▸ INFORMATION PROVIDED:
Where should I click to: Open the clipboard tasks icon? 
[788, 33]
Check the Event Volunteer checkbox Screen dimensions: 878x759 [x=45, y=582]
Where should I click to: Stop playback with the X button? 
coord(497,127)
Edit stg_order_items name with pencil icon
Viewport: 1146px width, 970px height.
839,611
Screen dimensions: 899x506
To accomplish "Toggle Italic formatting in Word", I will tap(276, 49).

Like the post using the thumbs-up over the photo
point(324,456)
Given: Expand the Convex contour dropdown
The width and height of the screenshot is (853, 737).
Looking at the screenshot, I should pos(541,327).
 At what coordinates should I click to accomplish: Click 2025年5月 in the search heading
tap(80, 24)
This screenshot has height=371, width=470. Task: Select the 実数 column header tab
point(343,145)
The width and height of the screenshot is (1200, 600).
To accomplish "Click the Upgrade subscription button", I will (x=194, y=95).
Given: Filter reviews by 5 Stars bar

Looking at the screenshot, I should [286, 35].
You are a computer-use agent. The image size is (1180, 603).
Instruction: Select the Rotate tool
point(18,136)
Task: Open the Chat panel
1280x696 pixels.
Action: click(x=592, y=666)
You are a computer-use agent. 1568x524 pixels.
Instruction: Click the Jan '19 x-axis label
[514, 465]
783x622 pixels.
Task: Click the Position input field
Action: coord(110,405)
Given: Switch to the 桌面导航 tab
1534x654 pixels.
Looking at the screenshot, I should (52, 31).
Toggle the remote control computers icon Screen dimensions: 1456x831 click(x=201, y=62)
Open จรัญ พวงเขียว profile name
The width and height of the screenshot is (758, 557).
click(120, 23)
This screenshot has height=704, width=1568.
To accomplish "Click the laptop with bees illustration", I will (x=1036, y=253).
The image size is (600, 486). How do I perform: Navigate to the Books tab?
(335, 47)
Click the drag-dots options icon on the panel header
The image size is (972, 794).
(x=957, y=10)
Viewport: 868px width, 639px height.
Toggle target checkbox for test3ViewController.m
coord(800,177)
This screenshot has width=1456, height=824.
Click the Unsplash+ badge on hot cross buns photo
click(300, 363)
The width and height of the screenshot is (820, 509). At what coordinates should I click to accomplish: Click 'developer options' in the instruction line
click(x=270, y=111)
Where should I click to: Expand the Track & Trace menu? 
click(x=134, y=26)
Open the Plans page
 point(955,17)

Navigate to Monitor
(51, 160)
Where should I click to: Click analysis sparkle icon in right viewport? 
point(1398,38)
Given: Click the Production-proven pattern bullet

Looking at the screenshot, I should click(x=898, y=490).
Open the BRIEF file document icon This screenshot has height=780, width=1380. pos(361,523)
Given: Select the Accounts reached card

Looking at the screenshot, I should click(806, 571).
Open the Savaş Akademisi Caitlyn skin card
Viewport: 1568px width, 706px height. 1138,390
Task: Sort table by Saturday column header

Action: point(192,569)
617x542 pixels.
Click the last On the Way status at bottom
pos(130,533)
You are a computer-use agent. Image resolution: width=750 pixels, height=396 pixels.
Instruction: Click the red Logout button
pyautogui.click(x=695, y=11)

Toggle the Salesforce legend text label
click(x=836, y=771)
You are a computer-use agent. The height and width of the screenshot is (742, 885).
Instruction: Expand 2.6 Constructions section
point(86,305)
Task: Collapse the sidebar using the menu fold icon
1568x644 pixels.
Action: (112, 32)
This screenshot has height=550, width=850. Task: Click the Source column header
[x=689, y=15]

▸ PROBLEM STATEMENT: The line containing "Click the last On the Way status at bottom" marks the start. Reproduce it and all lines after it through the end of the listing, exactly and alone.

▸ TASK OUTPUT:
Click the last On the Way status at bottom
pos(130,533)
You are a computer-use agent. Image resolution: width=750 pixels, height=396 pixels.
Instruction: Click the red Logout button
pyautogui.click(x=695, y=11)

Toggle the Salesforce legend text label
click(x=836, y=771)
You are a computer-use agent. The height and width of the screenshot is (742, 885).
Instruction: Expand 2.6 Constructions section
point(86,305)
Task: Collapse the sidebar using the menu fold icon
1568x644 pixels.
Action: (112, 32)
This screenshot has height=550, width=850. Task: Click the Source column header
[x=689, y=15]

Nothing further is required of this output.